13.5. The Buyer shall be responsible for arranging for testing and inspection of the Goods at the Seller’s premises before shipment. The Seller shall have no liability for any claim in respect of any defect in the Goods which would be apparent on inspection and which is made after shipment, or in respect of any damage during transit.

14. GENERAL

14.1. Any notice required or permitted to be given by either party to the other under these Conditions shall be in writing addressed to that other party at its registered office or principal place of business or such other address as may at the relevant time have been notified pursuant to this provision to the party giving the notice. A notice is deemed to have been served as follows:
14.1.1. if personally, by fax or e-mail at the time of delivery;
14.1.2. if posted, at the time of expiration of 48 hours or (in the case of airmail) 7 days after the envelope containing the notice is posted.
14.2. Unless specifically stated to the contrary, no failure or delay by either party in exercising any of its rights under these Conditions shall be deemed to be a waiver of that right, and no waiver by either party of any breach of these Conditions by the other shall be considered as a waiver of any subsequent breach of the same or any other provision.
14.3. If any provision of these Conditions is held by any competent authority to be invalid or unenforceable in whole or in part the validity of the other provisions of these Conditions and the remainder of the provisions in question shall not be affected.
14.4. The Contract shall be governed by the laws of England, and the parties hereby submit to the non-exclusive jurisdiction of the English Courts for all purposes arising in connection with these Conditions.
14.5. These Conditions, and the documents referred to in them, constitutes the entire agreement and understanding of the parties and supersedes any previous agreement between the parties relating to the subject matter of this Contract.

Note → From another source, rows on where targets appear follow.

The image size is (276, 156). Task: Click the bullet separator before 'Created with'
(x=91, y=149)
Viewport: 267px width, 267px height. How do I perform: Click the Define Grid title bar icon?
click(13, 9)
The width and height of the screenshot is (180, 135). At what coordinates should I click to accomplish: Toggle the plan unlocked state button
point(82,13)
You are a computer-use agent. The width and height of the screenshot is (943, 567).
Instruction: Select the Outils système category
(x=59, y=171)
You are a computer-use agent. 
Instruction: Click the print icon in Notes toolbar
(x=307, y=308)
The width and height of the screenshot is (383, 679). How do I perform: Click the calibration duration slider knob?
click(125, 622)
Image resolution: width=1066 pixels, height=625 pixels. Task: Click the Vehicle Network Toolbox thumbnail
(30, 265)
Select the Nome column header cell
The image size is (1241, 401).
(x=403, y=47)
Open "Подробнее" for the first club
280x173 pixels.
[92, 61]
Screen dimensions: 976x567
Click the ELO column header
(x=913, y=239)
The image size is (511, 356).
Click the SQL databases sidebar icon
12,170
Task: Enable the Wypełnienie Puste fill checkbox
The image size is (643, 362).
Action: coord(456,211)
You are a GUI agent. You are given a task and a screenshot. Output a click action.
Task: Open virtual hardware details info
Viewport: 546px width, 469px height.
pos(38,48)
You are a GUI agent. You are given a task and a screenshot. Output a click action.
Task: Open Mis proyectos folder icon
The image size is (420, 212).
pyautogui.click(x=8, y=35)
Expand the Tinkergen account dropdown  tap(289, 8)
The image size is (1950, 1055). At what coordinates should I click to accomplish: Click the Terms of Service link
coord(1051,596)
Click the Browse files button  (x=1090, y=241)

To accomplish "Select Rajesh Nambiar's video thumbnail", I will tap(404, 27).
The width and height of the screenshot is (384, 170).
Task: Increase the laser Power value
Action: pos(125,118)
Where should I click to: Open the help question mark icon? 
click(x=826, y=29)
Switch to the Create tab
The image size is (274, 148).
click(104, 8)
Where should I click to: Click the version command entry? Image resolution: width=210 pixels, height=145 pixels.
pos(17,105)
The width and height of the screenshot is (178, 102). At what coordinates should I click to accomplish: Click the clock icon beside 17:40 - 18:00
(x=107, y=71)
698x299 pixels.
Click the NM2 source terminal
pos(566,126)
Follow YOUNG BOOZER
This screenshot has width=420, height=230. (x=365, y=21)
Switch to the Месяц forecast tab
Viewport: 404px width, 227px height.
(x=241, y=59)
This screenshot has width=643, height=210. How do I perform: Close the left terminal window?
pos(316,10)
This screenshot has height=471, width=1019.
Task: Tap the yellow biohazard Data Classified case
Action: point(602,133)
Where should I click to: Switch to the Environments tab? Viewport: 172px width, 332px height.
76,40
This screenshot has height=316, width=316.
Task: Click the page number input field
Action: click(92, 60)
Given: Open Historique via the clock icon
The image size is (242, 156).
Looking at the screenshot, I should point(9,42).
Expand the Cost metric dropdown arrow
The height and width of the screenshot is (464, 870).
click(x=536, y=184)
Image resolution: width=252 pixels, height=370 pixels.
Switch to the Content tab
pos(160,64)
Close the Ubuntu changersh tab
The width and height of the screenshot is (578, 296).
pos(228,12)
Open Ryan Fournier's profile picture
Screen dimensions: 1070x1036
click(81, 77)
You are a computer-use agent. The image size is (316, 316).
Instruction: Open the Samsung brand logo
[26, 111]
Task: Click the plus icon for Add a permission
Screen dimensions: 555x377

Each of the parties acknowledges and agrees that in entering into this Contract, and the documents referred to in it, it does not rely on, and shall have no remedy in respect of, any statement, representation, warranty or understanding (whether negligently or innocently made) of any person (whether party to this agreement or not) other than as expressly set out in the Contract. The only remedy available to it for breach of any warranty shall be for breach of contract under the terms of this agreement. Nothing in this sub-clause shall, however, operate to limit or exclude any liability for fraud.
14.6. The Buyer shall not without the prior written consent of the Seller assign, transfer, charge, declare a trust over, or deal with this Agreement or its rights under it or part of it, or purport to do any of the same.